Mas viver com medo não é viver de todo. Um dos legados que gostava de deixar aos meus filhos é a forma como escolhemos enfrentar as adversidades. Que as dificuldades sejam catalisadores de mudança, inspiração para uma vida melhor. Que não se deixem vencer pela apatia e resignação. Uma vez mais, para isto acontecer, nós, pais e cuidadores, temos que ser o exemplo. Olhar para um mundo mais feio e pensar como podemos voltar a colocar-lhe alguma beleza. Deixarmos os sítios que habitamos melhor do que os encontrámos. Mais que nunca, é preciso viver de acordo com os nossos valores. Estarmos alinhados, nas nossas ações e palavras, com aquilo que sentimos como certo. E olhar para as nossas comunidades, sejam elas o que forem. De amigos, família, outros pais. Vizinhos, crentes da mesma fé, associações, partidos políticos. Redes de apoio, de partilha, de convivência, que nos nutram e combatam o isolamento que nos é imposto pela sociedade. Ninguém larga a mão de ninguém.

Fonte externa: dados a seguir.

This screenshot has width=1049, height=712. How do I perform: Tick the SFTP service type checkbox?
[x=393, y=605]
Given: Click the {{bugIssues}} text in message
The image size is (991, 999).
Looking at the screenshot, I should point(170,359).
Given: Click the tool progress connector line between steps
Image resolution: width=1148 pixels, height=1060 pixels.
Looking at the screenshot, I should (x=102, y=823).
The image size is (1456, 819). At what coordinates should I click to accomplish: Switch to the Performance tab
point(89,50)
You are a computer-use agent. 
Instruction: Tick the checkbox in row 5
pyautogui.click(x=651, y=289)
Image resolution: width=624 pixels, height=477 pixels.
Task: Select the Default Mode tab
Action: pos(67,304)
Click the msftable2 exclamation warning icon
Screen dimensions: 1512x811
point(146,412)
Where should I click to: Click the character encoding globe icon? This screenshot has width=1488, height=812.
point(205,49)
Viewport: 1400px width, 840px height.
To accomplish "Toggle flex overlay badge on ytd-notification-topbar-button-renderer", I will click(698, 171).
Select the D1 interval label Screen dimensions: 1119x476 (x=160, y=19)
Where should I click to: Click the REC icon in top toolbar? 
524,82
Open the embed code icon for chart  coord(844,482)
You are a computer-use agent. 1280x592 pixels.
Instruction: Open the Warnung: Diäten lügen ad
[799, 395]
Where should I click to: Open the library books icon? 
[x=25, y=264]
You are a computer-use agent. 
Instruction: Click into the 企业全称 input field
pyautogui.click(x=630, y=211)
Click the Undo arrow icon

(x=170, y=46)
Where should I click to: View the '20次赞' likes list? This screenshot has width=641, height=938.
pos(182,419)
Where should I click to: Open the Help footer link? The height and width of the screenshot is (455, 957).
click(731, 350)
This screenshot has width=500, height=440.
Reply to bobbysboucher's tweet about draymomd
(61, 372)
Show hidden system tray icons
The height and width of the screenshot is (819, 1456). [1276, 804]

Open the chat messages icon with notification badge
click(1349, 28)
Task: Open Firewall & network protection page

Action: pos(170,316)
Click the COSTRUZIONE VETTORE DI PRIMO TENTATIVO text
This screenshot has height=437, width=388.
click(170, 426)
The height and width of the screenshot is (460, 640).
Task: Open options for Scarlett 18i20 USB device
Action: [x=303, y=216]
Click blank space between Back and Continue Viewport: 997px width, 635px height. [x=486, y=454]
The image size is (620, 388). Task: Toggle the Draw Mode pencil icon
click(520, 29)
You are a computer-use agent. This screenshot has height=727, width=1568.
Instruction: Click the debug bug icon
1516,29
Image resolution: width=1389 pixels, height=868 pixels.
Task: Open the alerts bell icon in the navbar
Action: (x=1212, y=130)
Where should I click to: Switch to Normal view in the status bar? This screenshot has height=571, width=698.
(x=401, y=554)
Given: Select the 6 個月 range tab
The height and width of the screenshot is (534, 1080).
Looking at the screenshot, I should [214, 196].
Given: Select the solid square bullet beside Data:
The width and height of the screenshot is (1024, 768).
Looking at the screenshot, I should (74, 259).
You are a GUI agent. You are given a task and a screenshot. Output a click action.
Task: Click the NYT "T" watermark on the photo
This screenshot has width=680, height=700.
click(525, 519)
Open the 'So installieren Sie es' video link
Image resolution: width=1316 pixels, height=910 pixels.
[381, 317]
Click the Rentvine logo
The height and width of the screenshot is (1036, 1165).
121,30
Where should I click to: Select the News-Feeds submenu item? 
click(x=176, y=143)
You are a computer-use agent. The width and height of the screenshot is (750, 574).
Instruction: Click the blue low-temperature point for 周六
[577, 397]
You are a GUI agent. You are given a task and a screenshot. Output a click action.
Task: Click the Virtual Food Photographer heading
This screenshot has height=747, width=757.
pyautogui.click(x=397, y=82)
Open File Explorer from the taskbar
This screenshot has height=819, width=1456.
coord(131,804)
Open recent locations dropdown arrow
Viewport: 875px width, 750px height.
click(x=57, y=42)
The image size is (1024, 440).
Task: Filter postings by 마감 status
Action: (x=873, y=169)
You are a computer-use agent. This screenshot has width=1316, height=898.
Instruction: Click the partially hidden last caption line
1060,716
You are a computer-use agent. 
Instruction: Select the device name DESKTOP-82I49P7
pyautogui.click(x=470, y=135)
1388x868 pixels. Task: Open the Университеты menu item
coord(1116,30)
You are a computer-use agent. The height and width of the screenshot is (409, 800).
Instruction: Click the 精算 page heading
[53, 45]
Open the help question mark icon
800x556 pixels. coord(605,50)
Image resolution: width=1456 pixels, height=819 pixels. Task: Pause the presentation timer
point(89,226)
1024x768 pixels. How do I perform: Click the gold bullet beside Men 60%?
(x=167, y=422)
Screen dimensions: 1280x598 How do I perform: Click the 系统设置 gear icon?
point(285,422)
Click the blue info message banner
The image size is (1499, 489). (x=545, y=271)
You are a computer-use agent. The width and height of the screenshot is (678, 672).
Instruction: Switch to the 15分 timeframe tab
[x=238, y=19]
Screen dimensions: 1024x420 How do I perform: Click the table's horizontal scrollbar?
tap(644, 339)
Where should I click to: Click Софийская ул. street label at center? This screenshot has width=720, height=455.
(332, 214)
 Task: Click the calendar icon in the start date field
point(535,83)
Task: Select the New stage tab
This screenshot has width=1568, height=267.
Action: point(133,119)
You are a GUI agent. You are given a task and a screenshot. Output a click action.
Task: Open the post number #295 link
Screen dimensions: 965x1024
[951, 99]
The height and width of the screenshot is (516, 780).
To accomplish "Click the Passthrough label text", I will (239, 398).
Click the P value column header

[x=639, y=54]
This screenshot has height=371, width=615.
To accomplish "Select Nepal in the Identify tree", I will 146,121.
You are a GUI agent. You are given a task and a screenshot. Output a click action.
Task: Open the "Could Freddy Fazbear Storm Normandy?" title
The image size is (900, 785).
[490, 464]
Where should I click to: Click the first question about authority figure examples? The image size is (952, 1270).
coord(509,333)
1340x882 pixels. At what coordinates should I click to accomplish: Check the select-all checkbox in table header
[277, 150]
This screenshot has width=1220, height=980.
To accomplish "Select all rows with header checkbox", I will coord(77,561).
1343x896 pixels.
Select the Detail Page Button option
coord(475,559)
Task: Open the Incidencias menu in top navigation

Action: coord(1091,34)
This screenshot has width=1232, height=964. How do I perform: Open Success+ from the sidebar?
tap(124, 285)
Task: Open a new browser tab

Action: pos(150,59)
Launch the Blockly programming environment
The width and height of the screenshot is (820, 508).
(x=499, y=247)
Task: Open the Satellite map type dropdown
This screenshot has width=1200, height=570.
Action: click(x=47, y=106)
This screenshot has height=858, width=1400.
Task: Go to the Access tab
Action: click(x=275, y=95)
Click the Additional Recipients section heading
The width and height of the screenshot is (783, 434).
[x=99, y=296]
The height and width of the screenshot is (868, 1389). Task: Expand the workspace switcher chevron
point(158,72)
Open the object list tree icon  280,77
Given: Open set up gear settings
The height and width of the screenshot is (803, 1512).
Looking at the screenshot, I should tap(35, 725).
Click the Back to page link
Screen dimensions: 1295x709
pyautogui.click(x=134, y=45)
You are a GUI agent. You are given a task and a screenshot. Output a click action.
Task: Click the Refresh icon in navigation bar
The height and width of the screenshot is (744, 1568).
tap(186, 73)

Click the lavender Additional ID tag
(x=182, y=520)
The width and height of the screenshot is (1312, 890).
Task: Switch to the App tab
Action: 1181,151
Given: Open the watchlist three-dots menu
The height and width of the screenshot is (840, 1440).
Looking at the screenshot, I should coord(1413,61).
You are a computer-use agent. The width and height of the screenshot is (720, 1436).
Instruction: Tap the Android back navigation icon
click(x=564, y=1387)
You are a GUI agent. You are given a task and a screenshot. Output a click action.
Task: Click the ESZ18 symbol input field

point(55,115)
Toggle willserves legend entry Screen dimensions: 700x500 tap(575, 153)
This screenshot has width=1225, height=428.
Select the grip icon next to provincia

Porque é no apoio mútuo que quero construir a minha visão de sociedade e que quero mostrar aos meus filhos. E, por isso, vamos continuar a fazer o mesmo, sem medo. Participar em círculos de mulheres, de homens, tentar organizar convívios com famílias que partilhem os mesmos valores; reciclar, reutilizar, partilhar, unir recursos para que cuidar seja mais leve no maior número possível de casas. Respeitar a natureza, a sua finitude e a sua generosidade. Ter noção do privilégio que é ter casa, comida, roupa e energia num país em paz. Incluir e aceitar pessoas diferentes de nós, de todos os géneros, credos e raças e ser empáticos com a falta de privilégio que é sermos diferentes. Ter, no fundo, respeito universal independentemente de quem seja. Sem medos. Sendo exemplo.

Até para a semana,

João

P.S. Estive para não incluir este segmento final na crónica de hoje. Senti que talvez não fizesse sentido recomendar o que quer que seja. Mas lembrei-me de uma partilha que a Liliana me fez. É sobre um podcast do jornal Público lançado em Janeiro deste ano e que fala sobre masculinidades e a sua respetiva desconstrução. Tem o sugestivo título de “Um Homem Não Chora” e é da autoria da Maria Ana Barroso. Ouvi o primeiro episódio com o Diogo Infante. Foi bom ouvir alguém que admiro muito falar sobre estas questões de uma forma tão madura, verdadeira e transparente. As nossas fragilidades fazem parte dos homens e, em momento algum, devemos ter receio de as assumir. Mas a sociedade condena expressões da masculinidade fora da normatividade. Precisamos de pensar, juntos, em soluções para incluir e integrar o que é diferente. Ide ouvir.